As of June last year, total outstanding home loans from banks and financial institutions stood at Tk 56,290 crore, which was 9.1 percent of total credit to the private sector, according to a study.
Mohiuddin Siddique, professor and director of Bangladesh Institute of Bank Management, presented the research paper titled "Home Loan of Banks: Trend and Impact" at a roundtable held yesterday at the BIBM auditorium in Dhaka.
Default loans in home loan are low due to good recovery: it was 3.12 percent in 2016.
Of the total outstanding home loans, private commercial banks provided the largest portion of 55 percent, or Tk 30,920 crore, followed by the state-owned banks at Tk 11,930 crore.
Intense competition among banks in attracting home loan borrowers pushed down the interest rate, the study said.
The interest rate for home loan is a minimum of 8 percent and a maximum of 15 percent. The loans ranged between Tk 2 lakh and Tk 1.2 crore.
The minimum debt-equity ratio spanned between 10:90 and 50:50. Most of the banks provide loan at debt-equity ratio of 30:70 for locals and 50:50 for expatriates.
Moreover, a home loan is relatively safe for a bank in comparison to a business-focused loan, according to the research findings.
Though home loan disbursement increased, it is concentrated in urban areas of Dhaka and Chittagong. Of the total home loans disbursed in 2016, 83 percent were in urban areas, according to the study.
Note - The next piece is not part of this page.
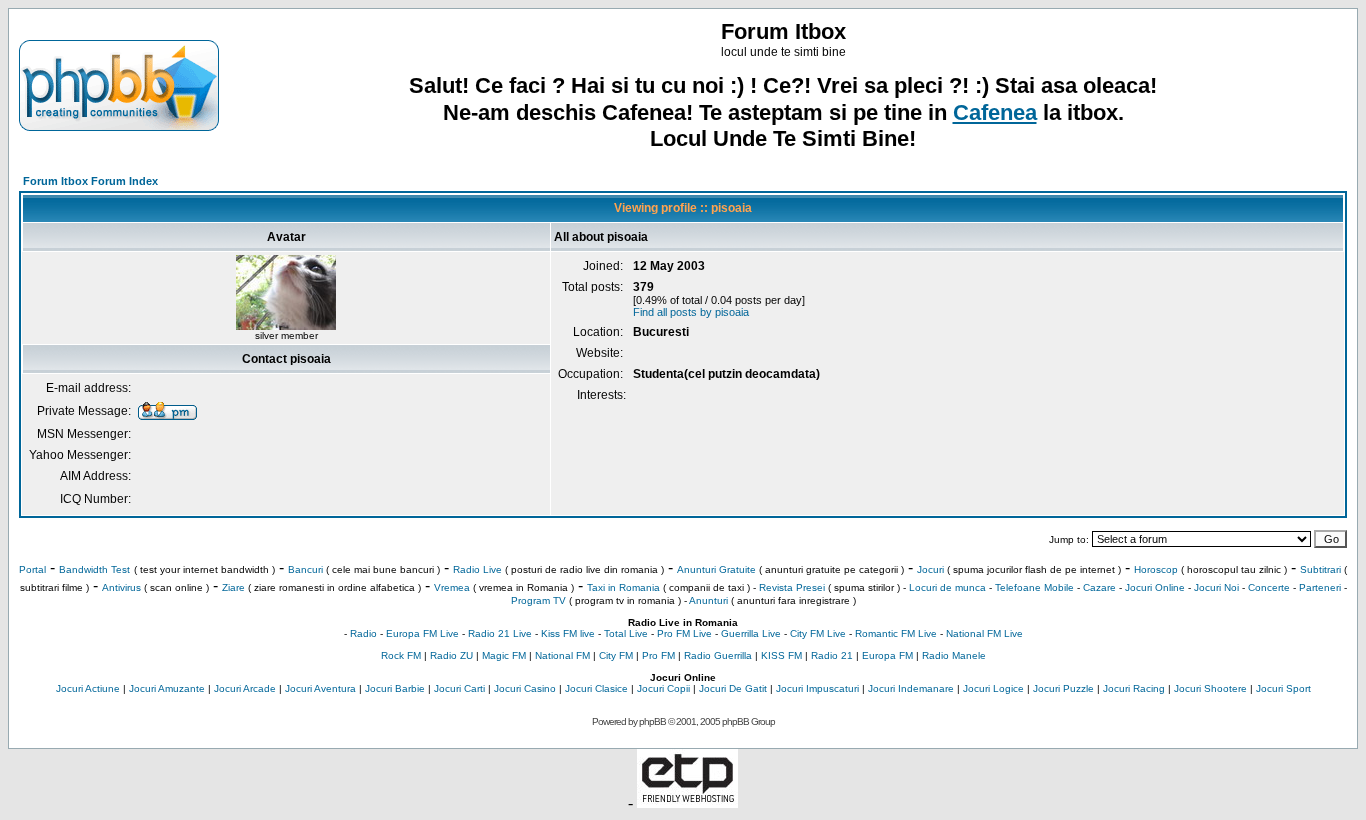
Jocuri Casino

The study found that the largest portion of home loans in 2016 were for construction: 66 percent. Flat purchase accounted for the other 34 percent.
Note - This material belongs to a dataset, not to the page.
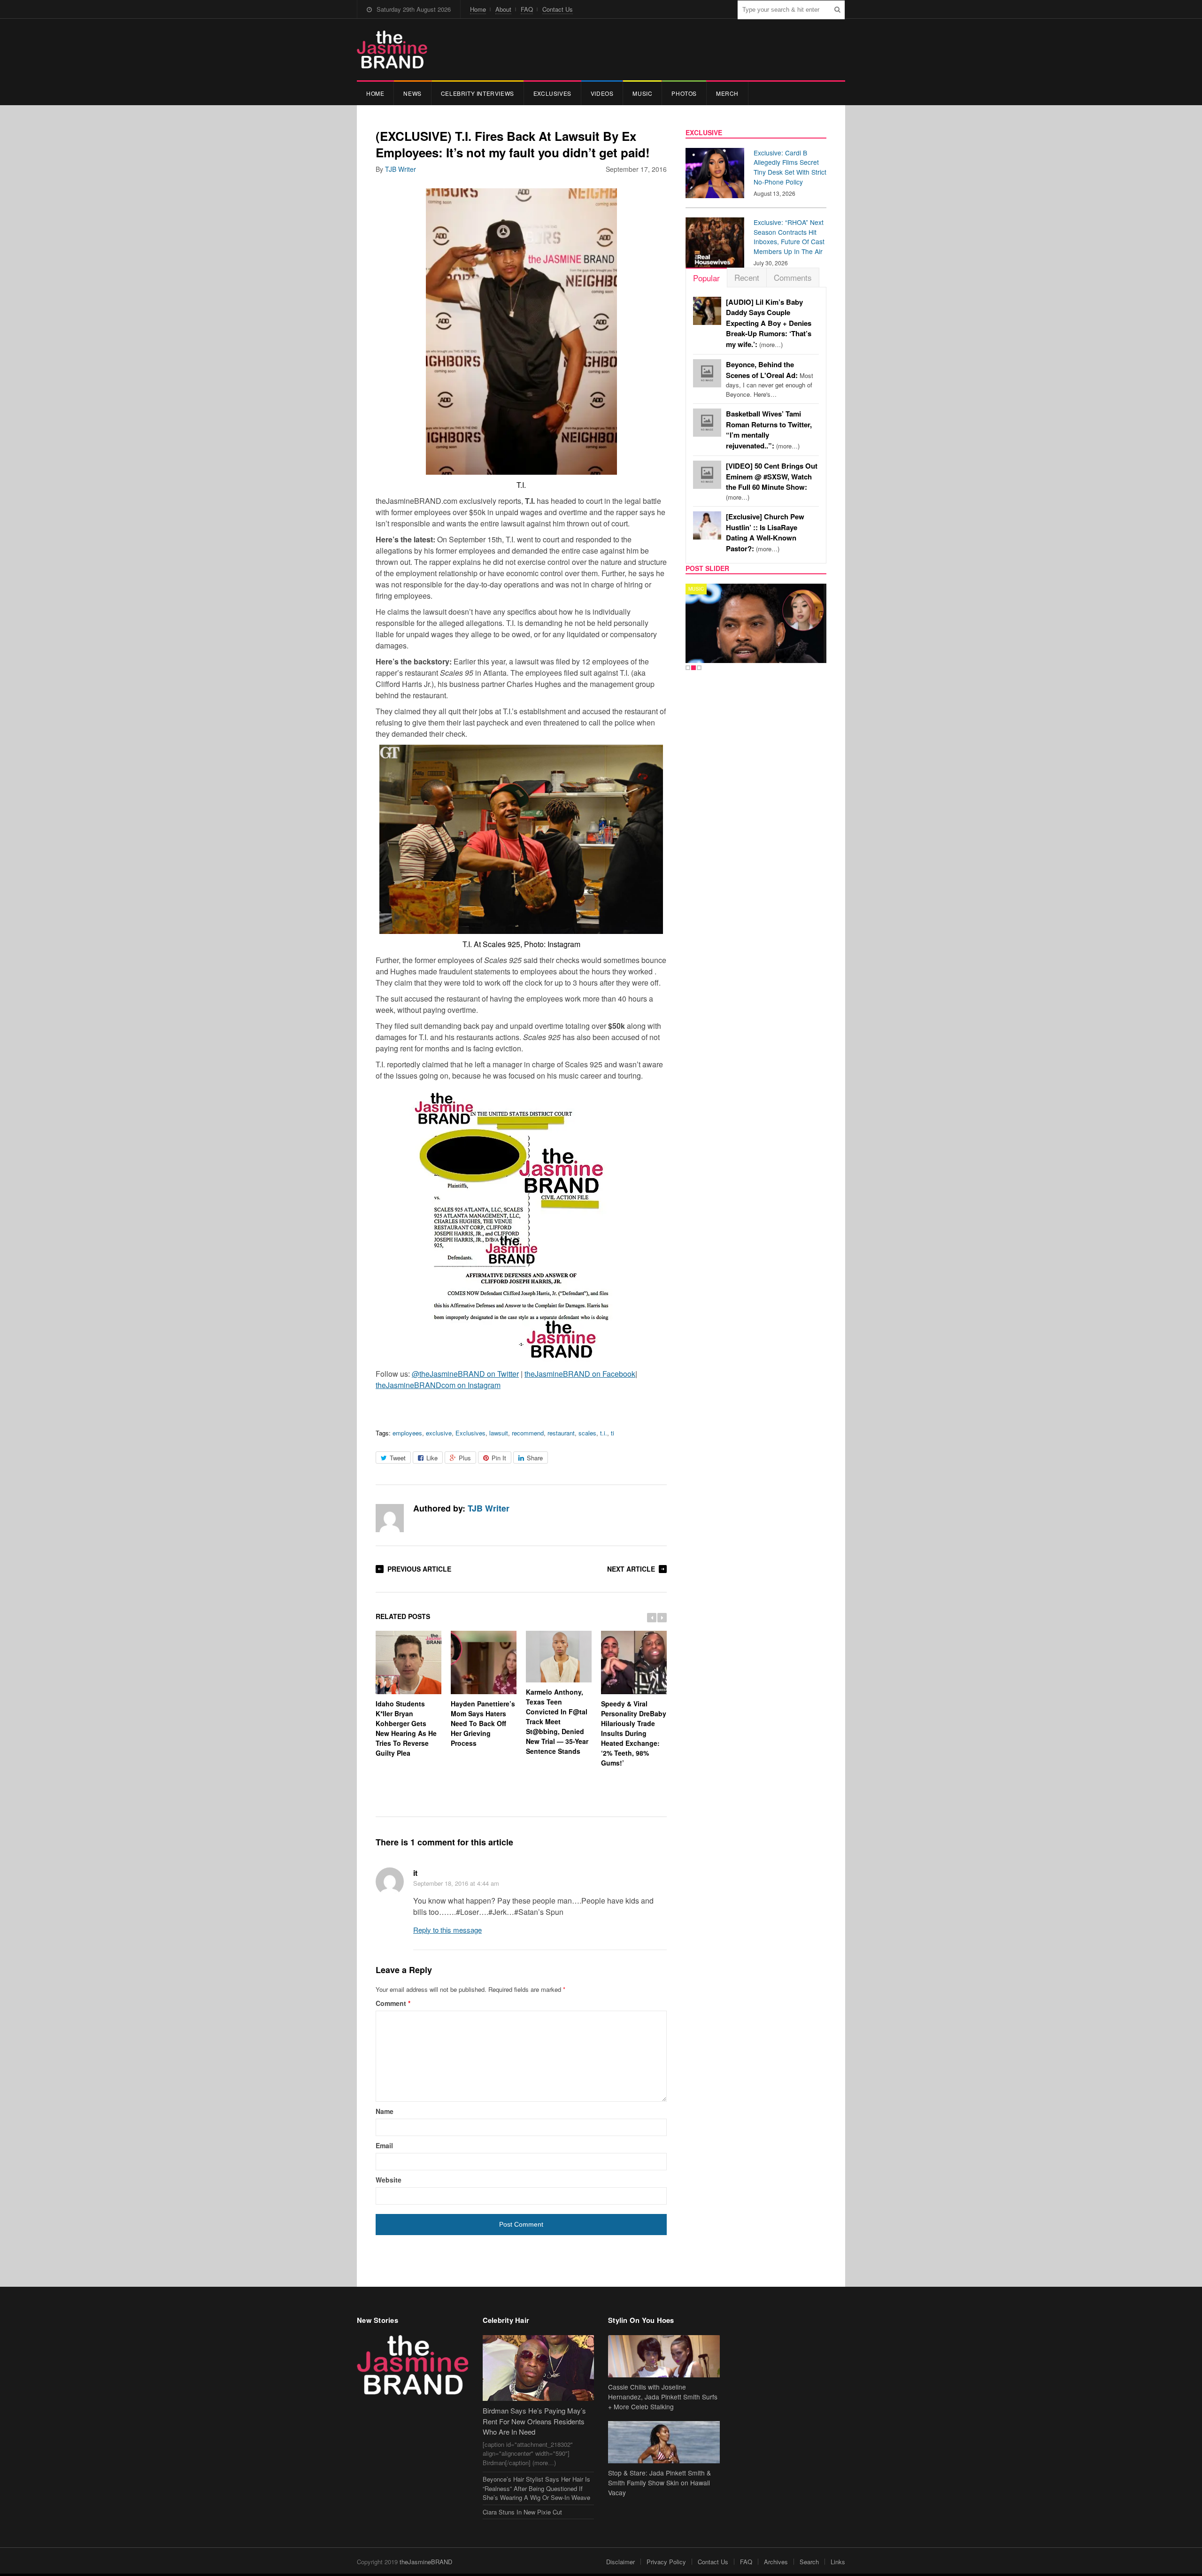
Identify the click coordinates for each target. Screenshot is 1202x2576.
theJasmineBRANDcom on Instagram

The high interest rate is still a constraint for home loans, said Abrar A Anwar, chief executive officer of Standard Chartered Bangladesh, adding that the interest rate should be brought down more to make home loans more affordable.
He also suggested developing a bond market to collect funds for long-term financing like home loan.
The government should reduce the registration cost to make the housing market more vibrant, said Helal Ahmed Chowdhury, supernumerary professor of BIBM.
He also said the provisioning requirement for banks against home loans should be brought down to 1 percent from existing 2 percent to create a level playing field as non-bank financial institutions maintain 1 percent provision.
The availability of low-cost loans with long-term tenure will make it easier for the middle-class to purchase flats, said Chowdhury, also an independent director of Islami Bank.
Yasin Ali, supernumerary professor of BIBM, said the limit on bank's home loan exposure of 10 percent of net consumer advances should be relaxed to reduce the gap in demand and supply.
"Increased home ownership is the real addition to national wealth," he added.
Toufic Ahmad Choudhury, director general of BIBM, chaired the discussion. SK Sur Chowdhury, deputy governor of Bangladesh Bank, was also present.